Rewrite the listing starting at the line containing "coordinates (263, 235)." and ending at the line containing "center [69, 265].", substituting "point" for "coordinate pair" and leaving everything else unchanged.

[LISTED ENTRIES — start]

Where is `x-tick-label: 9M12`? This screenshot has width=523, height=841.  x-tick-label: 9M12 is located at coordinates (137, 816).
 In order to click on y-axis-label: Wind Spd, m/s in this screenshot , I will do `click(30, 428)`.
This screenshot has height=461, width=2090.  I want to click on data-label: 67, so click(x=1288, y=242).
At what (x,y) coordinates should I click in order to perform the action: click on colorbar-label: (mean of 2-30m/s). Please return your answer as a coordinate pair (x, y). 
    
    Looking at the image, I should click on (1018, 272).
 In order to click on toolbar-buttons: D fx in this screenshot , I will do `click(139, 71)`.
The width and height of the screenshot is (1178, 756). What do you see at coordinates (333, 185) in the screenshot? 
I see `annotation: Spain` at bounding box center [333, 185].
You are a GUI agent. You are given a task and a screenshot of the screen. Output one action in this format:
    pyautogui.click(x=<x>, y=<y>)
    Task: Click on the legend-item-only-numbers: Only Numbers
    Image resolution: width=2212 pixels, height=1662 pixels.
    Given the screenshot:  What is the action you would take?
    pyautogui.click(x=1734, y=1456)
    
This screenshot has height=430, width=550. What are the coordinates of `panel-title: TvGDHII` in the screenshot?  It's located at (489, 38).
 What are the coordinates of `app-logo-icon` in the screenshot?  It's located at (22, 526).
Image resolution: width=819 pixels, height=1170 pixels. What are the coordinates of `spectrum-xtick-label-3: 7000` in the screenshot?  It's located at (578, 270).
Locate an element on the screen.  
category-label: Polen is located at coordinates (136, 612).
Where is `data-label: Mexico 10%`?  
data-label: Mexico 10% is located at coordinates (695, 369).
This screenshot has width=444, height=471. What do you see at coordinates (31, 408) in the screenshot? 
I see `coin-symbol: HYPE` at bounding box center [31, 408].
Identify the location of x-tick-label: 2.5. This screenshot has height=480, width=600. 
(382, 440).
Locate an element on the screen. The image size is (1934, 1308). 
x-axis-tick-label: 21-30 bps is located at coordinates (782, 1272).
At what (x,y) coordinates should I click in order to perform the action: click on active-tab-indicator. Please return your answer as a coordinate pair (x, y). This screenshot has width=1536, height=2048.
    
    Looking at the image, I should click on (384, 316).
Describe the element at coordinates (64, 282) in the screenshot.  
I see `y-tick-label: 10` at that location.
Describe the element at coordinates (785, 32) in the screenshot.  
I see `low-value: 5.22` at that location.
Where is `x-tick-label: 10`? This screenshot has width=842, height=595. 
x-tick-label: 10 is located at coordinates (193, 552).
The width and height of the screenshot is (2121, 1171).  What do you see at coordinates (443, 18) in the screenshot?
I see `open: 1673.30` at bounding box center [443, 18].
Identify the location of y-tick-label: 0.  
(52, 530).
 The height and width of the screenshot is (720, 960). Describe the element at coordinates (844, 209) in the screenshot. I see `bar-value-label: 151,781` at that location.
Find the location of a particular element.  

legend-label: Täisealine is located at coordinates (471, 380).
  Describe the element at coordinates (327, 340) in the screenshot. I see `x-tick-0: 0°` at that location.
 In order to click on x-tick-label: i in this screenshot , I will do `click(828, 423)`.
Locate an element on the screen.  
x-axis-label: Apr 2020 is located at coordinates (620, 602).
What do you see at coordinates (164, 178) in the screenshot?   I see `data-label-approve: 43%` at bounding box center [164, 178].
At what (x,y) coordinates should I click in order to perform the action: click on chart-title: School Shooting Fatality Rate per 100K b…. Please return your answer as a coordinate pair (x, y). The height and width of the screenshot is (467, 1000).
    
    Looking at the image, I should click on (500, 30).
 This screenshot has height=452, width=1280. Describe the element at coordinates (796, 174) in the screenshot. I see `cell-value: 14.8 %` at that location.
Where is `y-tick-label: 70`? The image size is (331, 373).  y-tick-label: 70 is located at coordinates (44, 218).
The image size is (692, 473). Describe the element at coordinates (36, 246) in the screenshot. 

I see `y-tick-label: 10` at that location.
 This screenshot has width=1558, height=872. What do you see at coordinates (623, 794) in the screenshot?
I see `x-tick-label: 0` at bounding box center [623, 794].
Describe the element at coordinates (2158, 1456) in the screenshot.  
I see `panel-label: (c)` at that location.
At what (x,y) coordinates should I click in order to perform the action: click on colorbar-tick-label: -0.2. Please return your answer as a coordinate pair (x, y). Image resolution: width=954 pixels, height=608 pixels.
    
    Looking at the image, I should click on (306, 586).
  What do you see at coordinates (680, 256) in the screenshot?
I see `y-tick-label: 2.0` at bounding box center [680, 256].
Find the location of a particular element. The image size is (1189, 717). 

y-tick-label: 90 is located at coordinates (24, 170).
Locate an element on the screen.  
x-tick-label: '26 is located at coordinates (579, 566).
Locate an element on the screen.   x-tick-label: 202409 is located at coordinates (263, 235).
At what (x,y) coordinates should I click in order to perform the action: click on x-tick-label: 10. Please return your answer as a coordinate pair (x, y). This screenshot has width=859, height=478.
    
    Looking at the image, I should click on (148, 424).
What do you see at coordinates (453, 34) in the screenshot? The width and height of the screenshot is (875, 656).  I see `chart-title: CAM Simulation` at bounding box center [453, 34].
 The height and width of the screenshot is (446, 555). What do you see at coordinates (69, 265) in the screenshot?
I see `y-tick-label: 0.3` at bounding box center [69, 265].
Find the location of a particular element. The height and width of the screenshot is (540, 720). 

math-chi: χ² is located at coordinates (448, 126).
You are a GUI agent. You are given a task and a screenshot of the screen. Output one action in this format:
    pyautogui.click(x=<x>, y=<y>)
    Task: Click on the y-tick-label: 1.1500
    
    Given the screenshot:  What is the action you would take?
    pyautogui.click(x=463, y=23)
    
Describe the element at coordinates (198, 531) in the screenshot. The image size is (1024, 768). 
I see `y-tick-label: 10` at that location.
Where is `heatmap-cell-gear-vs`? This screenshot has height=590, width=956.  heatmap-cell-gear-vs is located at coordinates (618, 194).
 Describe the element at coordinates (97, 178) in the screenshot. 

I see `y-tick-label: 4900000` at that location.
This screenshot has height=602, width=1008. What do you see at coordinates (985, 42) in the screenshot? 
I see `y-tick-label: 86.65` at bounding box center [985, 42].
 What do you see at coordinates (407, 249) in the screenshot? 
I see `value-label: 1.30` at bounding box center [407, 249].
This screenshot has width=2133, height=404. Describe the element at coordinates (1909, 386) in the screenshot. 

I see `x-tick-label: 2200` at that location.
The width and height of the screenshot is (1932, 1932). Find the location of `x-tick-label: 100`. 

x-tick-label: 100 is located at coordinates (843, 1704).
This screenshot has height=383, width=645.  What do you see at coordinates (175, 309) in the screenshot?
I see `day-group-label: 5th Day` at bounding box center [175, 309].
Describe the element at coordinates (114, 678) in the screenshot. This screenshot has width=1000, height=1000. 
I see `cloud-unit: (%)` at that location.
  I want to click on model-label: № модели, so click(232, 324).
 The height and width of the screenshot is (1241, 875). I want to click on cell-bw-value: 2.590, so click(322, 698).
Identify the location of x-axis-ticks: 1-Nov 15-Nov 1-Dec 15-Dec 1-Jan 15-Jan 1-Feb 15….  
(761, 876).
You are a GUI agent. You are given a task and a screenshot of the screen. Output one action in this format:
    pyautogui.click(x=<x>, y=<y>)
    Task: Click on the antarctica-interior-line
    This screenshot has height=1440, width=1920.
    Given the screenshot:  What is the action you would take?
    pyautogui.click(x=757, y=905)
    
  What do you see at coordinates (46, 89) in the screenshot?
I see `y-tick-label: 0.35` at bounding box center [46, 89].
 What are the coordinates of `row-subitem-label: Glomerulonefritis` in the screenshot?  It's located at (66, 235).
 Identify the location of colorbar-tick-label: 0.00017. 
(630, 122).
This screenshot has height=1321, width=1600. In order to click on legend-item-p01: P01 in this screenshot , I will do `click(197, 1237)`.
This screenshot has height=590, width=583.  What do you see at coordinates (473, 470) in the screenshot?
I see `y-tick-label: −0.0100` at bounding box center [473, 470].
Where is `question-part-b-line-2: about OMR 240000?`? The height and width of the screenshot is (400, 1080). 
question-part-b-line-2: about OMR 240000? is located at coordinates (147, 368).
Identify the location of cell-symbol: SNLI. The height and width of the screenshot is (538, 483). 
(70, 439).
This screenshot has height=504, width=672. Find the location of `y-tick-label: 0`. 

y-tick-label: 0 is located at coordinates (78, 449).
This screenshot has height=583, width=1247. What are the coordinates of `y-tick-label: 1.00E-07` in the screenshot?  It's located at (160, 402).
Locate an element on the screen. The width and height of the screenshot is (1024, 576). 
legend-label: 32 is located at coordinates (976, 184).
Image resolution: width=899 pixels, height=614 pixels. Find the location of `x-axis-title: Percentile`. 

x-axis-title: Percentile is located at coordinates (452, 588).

[LISTED ENTRIES — finish]

ANSWER SPACE:
Locate an element on the screen.   x-tick-label: 202409 is located at coordinates (263, 235).
At what (x,y) coordinates should I click in order to perform the action: click on x-tick-label: 10. Please return your answer as a point (x, y). This screenshot has width=859, height=478.
    
    Looking at the image, I should click on (148, 424).
What do you see at coordinates (453, 34) in the screenshot? The width and height of the screenshot is (875, 656).  I see `chart-title: CAM Simulation` at bounding box center [453, 34].
 The height and width of the screenshot is (446, 555). What do you see at coordinates (69, 265) in the screenshot?
I see `y-tick-label: 0.3` at bounding box center [69, 265].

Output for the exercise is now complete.